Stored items

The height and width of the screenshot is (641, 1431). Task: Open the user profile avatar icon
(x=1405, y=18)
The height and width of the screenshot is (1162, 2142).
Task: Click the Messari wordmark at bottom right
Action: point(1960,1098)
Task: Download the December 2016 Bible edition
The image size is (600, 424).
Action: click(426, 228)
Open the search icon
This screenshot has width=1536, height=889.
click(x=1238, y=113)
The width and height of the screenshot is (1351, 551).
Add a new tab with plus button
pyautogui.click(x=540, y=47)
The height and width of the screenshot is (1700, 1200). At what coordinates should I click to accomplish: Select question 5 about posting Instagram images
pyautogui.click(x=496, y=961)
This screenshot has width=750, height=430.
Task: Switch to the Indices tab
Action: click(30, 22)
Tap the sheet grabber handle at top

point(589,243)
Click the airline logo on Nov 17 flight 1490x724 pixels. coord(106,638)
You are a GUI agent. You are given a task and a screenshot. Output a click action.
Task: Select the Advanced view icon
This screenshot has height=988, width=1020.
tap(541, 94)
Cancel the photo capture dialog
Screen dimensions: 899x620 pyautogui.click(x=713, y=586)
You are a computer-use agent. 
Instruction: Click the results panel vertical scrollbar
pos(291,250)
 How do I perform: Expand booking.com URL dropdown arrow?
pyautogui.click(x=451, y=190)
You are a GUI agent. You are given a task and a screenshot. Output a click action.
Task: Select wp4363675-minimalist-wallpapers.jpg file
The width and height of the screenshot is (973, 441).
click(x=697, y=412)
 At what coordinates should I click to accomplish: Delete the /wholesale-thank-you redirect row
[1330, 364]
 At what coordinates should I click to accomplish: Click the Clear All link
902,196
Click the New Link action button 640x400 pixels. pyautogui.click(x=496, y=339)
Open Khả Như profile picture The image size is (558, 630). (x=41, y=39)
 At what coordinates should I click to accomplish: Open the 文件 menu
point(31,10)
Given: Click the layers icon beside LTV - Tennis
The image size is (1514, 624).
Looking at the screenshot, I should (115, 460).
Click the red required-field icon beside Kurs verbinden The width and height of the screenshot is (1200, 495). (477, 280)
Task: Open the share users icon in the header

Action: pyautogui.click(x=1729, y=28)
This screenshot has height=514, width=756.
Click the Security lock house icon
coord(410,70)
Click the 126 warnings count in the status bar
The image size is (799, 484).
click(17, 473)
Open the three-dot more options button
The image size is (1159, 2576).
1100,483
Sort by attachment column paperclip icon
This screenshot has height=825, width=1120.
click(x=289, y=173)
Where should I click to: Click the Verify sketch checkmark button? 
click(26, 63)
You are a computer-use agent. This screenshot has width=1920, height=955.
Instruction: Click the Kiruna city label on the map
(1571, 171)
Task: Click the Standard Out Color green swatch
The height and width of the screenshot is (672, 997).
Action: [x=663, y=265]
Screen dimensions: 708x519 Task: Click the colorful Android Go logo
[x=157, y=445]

Problem statement :: Write the complete data out, exactly as above.

Answer ::
The height and width of the screenshot is (641, 1431). Task: Open the user profile avatar icon
(x=1405, y=18)
The height and width of the screenshot is (1162, 2142).
Task: Click the Messari wordmark at bottom right
Action: point(1960,1098)
Task: Download the December 2016 Bible edition
The image size is (600, 424).
Action: click(426, 228)
Open the search icon
This screenshot has width=1536, height=889.
click(x=1238, y=113)
The width and height of the screenshot is (1351, 551).
Add a new tab with plus button
pyautogui.click(x=540, y=47)
The height and width of the screenshot is (1700, 1200). At what coordinates should I click to accomplish: Select question 5 about posting Instagram images
pyautogui.click(x=496, y=961)
This screenshot has width=750, height=430.
Task: Switch to the Indices tab
Action: click(30, 22)
Tap the sheet grabber handle at top

point(589,243)
Click the airline logo on Nov 17 flight 1490x724 pixels. coord(106,638)
You are a GUI agent. You are given a task and a screenshot. Output a click action.
Task: Select the Advanced view icon
This screenshot has height=988, width=1020.
tap(541, 94)
Cancel the photo capture dialog
Screen dimensions: 899x620 pyautogui.click(x=713, y=586)
You are a computer-use agent. 
Instruction: Click the results panel vertical scrollbar
pos(291,250)
 How do I perform: Expand booking.com URL dropdown arrow?
pyautogui.click(x=451, y=190)
You are a GUI agent. You are given a task and a screenshot. Output a click action.
Task: Select wp4363675-minimalist-wallpapers.jpg file
The width and height of the screenshot is (973, 441).
click(x=697, y=412)
 At what coordinates should I click to accomplish: Delete the /wholesale-thank-you redirect row
[1330, 364]
 At what coordinates should I click to accomplish: Click the Clear All link
902,196
Click the New Link action button 640x400 pixels. pyautogui.click(x=496, y=339)
Open Khả Như profile picture The image size is (558, 630). (x=41, y=39)
 At what coordinates should I click to accomplish: Open the 文件 menu
point(31,10)
Given: Click the layers icon beside LTV - Tennis
The image size is (1514, 624).
Looking at the screenshot, I should (115, 460).
Click the red required-field icon beside Kurs verbinden The width and height of the screenshot is (1200, 495). (477, 280)
Task: Open the share users icon in the header

Action: pyautogui.click(x=1729, y=28)
This screenshot has height=514, width=756.
Click the Security lock house icon
coord(410,70)
Click the 126 warnings count in the status bar
The image size is (799, 484).
click(17, 473)
Open the three-dot more options button
The image size is (1159, 2576).
1100,483
Sort by attachment column paperclip icon
This screenshot has height=825, width=1120.
click(x=289, y=173)
Where should I click to: Click the Verify sketch checkmark button? 
click(26, 63)
You are a computer-use agent. This screenshot has width=1920, height=955.
Instruction: Click the Kiruna city label on the map
(1571, 171)
Task: Click the Standard Out Color green swatch
The height and width of the screenshot is (672, 997).
Action: [x=663, y=265]
Screen dimensions: 708x519 Task: Click the colorful Android Go logo
[x=157, y=445]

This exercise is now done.